Because many of the young people at Attention Homes are employees of establishments that were forced to shut down, they are suffering through unforeseen adversity. Consequently, we are working to ensure that nobody in need faces food insecurity or loss of housing due to the pandemic. This involves requesting donations and additional support from our community to ensure these young people not only have access to food, can keep their housing and remain safe and healthy, but also, to ensure Attention Homes staff has the resources they need to continue doing important work as they walk alongside young people experiencing this adversity.

We continue to support youth in school as remote learning becomes the new normal. Plus, we are providing virtual case management to ensure young people are staying on track with their goals, and we are checking in with each program participant regularly to offer mental health support. We are also looking at opportunities to support families to prevent displacement. Most importantly, we are remaining open for those young people who need a safe place to be with the support they deserve.

Additionally, we’ve made temporary adjustments to our PTO/sick leave to ensure that no staff member who is asked to stay home will face undue financial hardship. We’re readdressing our consistent systems in place for keeping our spaces disinfected and postponing large group trainings and meetings. And as always, we continue to remind program participants the importance of healthy hygiene practices. Finally, we started a resource hotline for individuals to navigate available resources during this crisis.

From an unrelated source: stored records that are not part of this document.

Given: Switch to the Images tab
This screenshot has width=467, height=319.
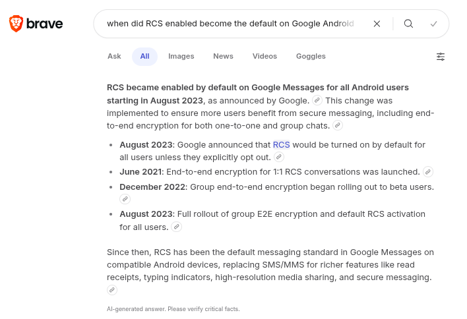Looking at the screenshot, I should click(x=181, y=57).
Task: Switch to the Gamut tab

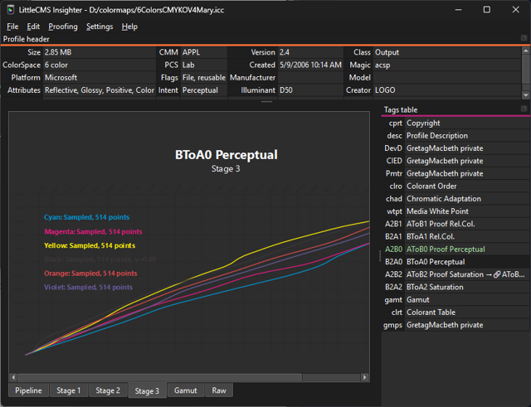Action: point(187,390)
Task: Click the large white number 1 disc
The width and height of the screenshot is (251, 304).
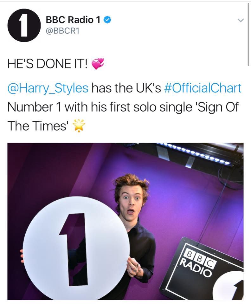Action: point(76,248)
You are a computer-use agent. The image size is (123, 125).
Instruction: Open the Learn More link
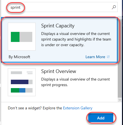pyautogui.click(x=95, y=57)
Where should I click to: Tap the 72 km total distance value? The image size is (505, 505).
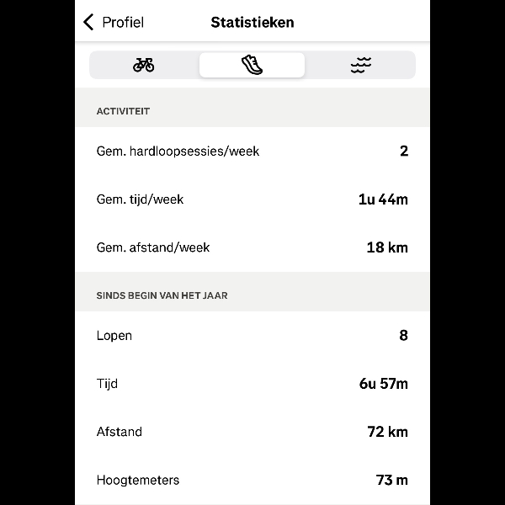(387, 432)
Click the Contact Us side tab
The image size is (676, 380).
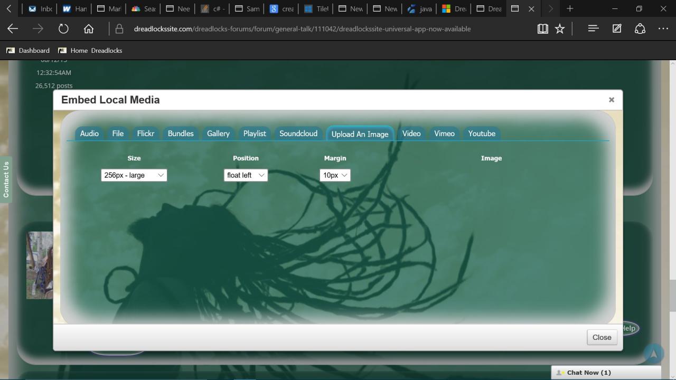click(x=6, y=180)
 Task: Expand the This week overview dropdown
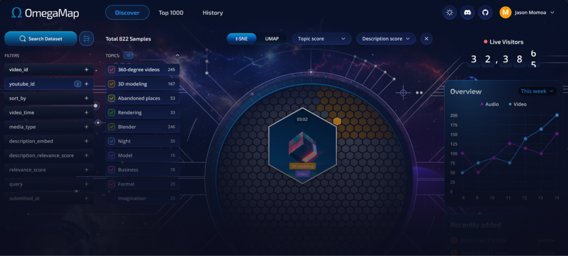click(537, 91)
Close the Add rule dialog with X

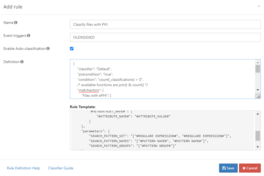pos(259,6)
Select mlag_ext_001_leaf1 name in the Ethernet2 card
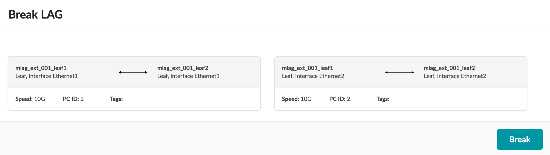 click(307, 68)
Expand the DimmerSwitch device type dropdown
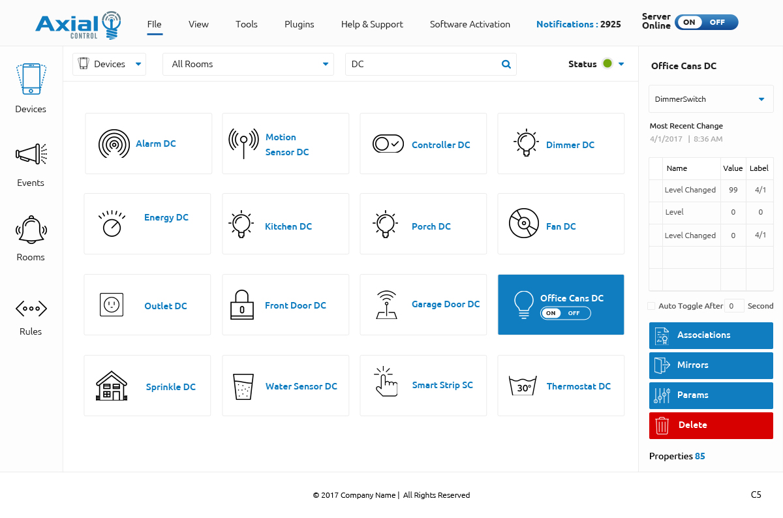Viewport: 783px width, 518px height. click(x=761, y=99)
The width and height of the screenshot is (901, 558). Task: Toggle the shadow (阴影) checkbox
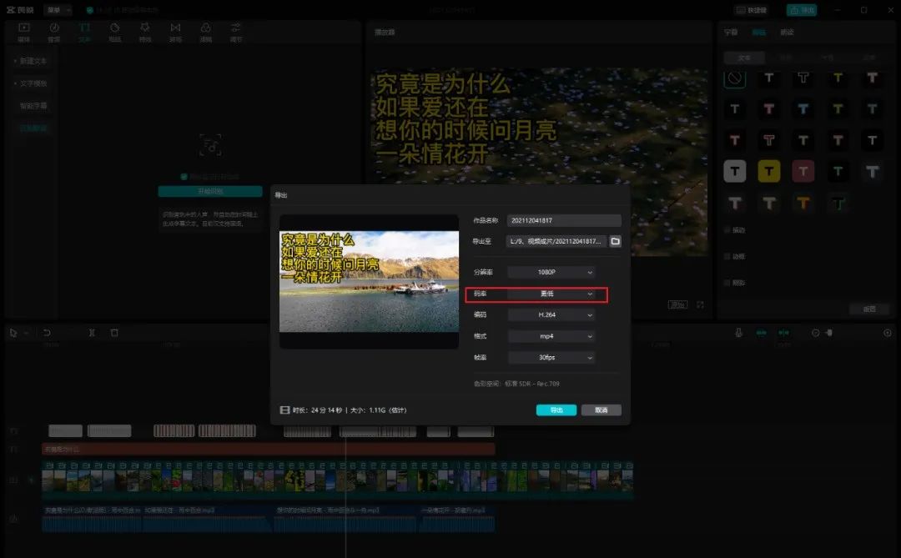(x=727, y=283)
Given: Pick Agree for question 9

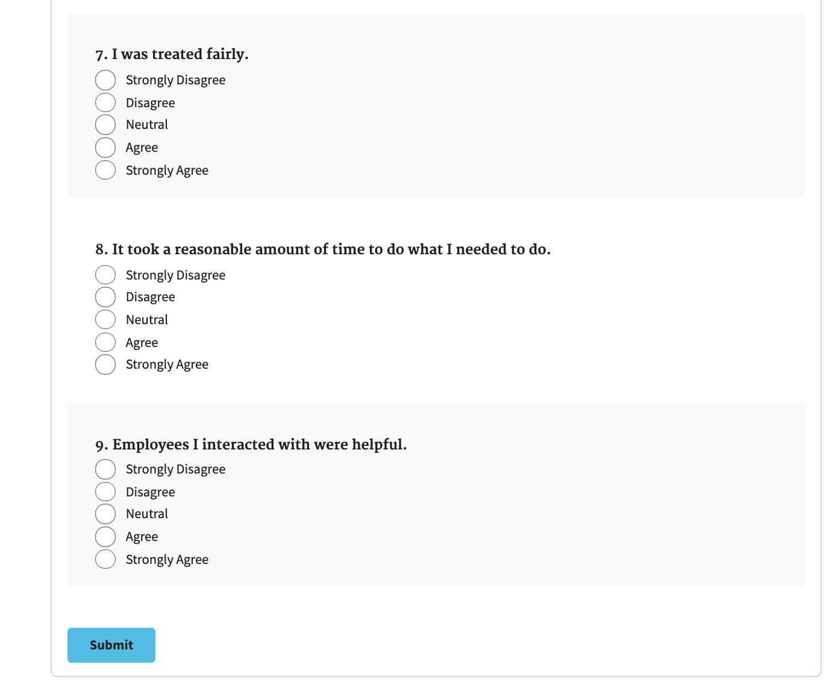Looking at the screenshot, I should [105, 537].
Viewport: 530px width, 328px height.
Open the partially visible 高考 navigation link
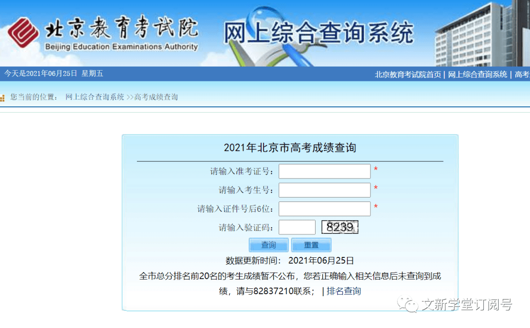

CB: What advice would you give to other businesses who have no option but to stay open during COVID-19?

CN: At the end of the day, we’re all in this fight together. If you have no other option but to remain open, be sure you’re doing whatever it takes to ensure the safety of your customers and your staff.

Whether that means altering your operating hours, utilizing a contactless strategy for to-go and delivery orders, offering products or services online, offering reduced or free shipping to encourage online orders or getting creative, do it. Adhering to safety regulations while finding ways to adapt to the reality of social distancing will help your employees and customers get through these tough times — and help your business come out stronger on the other side.

CB: As the state begins to enter a period “safer-at-home,” what advice and warnings would you give to businesses as they start to re-open?

CN: More or less the same as before, but I would add to not rush to reopen before you and your staff are comfortable doing so. Times are already stressful enough, you don’t want to increase the pressure your employees are undoubtedly feeling by forcing them into a difficult situation where they’re worried about their health and overall well-being.

Follow the recommended health and safety guidelines, wear masks and make sure employees and customers are keeping a safe distance from each other. If you don’t have to reopen at full capacity, don’t risk it. Exercise caution and take personal responsibility. We are talking about life and death, so take your choice to reopen seriously.